Кладбище паровозов. Ржавые корпуса. Трубы полны забвенья.
Свинчены голоса. Словно распад сознанья — полосы и круги. Грозные топки смерти. Мертвые рычаги.
Градусники разбиты: цифирки да стекло — мертвым не нужно мерить, есть ли у них тепло. Мертвым не нужно зренья — выкрошены глаза. Время вам подарило вечные тормоза.
В ваших вагонах длинных двери не застучат, женщина не засмеется, не запоет солдат.
Вихрем песка ночного будку не занесет.
Юноша мягкой тряпкой поршни не оботрет. Больше не раскалятся ваши колосники. Мамонты пятилеток сбили свои клыки…

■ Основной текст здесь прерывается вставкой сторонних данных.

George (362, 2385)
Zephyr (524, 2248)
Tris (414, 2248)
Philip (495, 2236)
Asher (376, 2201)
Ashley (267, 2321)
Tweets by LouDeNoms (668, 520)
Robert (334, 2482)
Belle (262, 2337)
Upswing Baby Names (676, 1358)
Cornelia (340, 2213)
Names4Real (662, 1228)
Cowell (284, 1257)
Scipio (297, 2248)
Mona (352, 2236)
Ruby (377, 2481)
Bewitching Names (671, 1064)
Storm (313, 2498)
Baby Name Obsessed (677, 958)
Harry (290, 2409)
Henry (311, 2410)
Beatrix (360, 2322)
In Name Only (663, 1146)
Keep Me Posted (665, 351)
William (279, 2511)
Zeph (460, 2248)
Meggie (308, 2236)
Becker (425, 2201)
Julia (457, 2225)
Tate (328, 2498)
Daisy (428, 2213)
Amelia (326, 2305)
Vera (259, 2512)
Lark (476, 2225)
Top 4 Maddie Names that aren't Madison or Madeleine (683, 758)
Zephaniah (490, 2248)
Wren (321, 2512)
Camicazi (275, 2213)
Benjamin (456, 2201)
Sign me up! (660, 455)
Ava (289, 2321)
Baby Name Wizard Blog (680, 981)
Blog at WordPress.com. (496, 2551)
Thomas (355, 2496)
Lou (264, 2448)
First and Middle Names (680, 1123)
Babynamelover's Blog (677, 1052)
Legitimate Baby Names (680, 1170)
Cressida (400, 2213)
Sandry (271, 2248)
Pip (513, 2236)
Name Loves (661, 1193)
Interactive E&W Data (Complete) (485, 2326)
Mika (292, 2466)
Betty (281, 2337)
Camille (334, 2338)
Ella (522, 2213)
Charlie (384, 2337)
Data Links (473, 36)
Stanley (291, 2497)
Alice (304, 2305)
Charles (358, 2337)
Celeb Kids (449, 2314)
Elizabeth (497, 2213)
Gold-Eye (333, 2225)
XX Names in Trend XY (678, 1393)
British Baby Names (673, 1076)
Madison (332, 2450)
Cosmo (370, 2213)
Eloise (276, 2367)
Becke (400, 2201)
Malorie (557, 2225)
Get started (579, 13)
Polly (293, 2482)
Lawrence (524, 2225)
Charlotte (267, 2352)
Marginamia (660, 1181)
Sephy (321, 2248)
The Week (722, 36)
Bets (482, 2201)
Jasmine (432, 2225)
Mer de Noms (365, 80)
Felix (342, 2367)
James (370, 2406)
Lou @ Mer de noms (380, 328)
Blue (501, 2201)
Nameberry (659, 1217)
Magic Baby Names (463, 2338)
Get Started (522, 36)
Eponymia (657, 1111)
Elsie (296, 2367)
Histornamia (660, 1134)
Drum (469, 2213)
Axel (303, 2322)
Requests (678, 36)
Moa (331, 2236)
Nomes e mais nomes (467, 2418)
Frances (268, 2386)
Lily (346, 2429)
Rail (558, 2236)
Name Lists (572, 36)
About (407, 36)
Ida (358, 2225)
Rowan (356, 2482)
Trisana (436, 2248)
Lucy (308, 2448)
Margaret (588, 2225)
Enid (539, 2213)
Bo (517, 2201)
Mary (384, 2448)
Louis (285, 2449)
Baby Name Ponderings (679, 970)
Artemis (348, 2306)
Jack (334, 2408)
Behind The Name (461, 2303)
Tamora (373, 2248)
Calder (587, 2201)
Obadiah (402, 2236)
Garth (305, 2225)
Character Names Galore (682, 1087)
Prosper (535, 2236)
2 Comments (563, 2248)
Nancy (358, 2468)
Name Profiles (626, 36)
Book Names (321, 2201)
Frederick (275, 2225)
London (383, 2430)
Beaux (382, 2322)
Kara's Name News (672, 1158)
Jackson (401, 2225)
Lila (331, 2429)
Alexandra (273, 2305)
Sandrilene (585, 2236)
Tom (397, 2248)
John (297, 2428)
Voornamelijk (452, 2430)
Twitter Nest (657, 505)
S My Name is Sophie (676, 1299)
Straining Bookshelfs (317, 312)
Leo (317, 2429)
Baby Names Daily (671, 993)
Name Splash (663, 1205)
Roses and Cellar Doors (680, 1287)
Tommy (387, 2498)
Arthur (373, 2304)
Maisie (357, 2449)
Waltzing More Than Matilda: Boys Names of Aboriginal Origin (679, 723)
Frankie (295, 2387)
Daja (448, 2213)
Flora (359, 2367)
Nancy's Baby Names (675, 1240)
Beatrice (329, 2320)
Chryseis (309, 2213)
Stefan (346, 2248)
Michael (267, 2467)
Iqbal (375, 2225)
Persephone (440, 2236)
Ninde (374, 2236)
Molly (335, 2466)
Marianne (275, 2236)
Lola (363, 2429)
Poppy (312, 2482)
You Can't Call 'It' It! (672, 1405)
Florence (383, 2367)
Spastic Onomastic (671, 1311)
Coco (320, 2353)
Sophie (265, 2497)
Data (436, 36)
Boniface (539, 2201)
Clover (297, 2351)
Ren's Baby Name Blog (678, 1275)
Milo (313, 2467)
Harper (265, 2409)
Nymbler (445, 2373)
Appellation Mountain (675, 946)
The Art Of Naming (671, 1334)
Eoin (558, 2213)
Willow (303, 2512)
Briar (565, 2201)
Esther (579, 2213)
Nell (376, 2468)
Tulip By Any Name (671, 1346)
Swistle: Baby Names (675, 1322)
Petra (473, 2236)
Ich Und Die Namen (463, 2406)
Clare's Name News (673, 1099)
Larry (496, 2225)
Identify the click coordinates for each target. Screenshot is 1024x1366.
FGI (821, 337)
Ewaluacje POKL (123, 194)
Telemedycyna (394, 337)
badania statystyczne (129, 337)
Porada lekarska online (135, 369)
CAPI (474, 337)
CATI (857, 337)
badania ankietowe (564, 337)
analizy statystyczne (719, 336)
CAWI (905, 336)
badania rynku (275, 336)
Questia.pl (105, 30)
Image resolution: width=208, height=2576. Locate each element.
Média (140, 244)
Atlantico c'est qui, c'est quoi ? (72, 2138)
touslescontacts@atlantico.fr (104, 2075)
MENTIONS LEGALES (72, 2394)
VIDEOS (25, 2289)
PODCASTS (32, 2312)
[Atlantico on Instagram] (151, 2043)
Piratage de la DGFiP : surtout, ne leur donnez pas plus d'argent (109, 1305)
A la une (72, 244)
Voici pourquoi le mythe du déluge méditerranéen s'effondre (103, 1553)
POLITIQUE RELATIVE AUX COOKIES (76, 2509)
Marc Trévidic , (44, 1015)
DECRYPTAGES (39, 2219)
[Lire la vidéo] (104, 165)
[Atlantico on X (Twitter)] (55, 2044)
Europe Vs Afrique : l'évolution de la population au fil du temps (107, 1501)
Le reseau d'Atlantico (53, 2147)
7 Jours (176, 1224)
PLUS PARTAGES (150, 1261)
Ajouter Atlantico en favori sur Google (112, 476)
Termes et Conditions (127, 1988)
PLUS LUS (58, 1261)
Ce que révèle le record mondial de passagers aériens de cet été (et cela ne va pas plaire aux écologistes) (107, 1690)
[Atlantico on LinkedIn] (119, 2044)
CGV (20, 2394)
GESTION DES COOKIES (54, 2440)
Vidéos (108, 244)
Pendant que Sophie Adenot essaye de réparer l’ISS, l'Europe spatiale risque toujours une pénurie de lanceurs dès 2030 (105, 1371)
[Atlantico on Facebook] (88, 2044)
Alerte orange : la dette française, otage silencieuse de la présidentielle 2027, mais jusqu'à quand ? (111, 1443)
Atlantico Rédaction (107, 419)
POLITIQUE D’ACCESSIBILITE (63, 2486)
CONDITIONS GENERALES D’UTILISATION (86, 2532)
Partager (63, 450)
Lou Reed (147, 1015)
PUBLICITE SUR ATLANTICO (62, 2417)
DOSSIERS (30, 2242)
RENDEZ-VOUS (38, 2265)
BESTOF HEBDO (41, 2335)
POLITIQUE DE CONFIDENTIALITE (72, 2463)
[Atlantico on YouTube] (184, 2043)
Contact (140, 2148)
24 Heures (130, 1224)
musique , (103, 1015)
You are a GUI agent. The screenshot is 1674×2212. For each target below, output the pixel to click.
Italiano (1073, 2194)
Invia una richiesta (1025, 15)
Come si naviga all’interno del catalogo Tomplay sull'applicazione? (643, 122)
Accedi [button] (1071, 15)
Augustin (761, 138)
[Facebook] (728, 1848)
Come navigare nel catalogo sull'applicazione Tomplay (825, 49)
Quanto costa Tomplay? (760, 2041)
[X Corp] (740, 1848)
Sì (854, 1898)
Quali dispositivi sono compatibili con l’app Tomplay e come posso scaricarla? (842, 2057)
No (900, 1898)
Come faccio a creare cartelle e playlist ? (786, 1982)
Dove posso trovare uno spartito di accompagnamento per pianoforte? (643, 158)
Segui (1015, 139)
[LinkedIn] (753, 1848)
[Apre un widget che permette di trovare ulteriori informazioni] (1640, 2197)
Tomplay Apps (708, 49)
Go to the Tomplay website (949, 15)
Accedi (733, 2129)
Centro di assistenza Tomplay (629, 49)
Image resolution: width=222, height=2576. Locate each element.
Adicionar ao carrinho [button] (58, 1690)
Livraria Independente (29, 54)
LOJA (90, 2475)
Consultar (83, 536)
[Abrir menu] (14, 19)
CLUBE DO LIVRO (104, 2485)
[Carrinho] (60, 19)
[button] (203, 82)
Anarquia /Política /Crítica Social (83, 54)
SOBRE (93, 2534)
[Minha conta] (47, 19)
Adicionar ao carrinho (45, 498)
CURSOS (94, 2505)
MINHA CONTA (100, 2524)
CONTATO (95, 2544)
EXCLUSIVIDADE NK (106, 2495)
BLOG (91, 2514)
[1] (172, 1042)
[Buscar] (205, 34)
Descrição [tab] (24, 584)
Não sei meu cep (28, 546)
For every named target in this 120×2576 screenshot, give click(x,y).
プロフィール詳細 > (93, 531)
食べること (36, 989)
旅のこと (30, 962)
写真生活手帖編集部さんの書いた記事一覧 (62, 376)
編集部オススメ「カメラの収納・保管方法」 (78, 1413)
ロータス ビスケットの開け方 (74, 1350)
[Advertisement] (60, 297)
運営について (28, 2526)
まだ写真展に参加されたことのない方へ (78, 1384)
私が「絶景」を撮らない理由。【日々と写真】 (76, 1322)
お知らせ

Великое стихотворенье эпохи!.. Эпоха родила нескольких замечательных поэтов: Заболоцкого, Твардовского, Мартынова, Слуцкого, Павла Васильева. Но Ярослав Смеляков отличался от них всех какой-то особой, совершенно истовой, почти религиозной верой в правоту возникающей на глазах новой жизни. Его поэтический пафос был по своей природе и цельности родственен пафосу древнегреческих поэтов, заложивших основы героического и трагического ощущения человеческой истории, с ее дохристианскими понятиями рока, личной судьбы и античного хора. В его взгляде на жизнь не было ни раздвоенности Маяковского, ни покаянных метаний Твардовского, ни иронии Заболоцкого, ни мировоззренческого надлома Бориса Слуцкого. Рядом с ними — уже в шестидесятые и семидесятые годы — будь они кто старше, кто моложе его, он казался каким-то не желающим сомневаться, эволюционировать и пересматривать свои взгляды "мамонтом пятилеток". Но что поразительно! В то же время, когда и Твардовский, и Ахматова, и Заболоцкий, и Мандельштам, и Пастернак кто из "страха иудейска", кто искренне создавали Сталину славословия космического размаха, Ярослав Смеляков, восхищавшийся героикой сталинской эпохи, посвятил вождю лишь одно стихотворение, да и то после смерти Сталина, да и то не назвав его даже по имени. А стихотворенье особенное, смеляковское, где вождь очеловечен особым образом.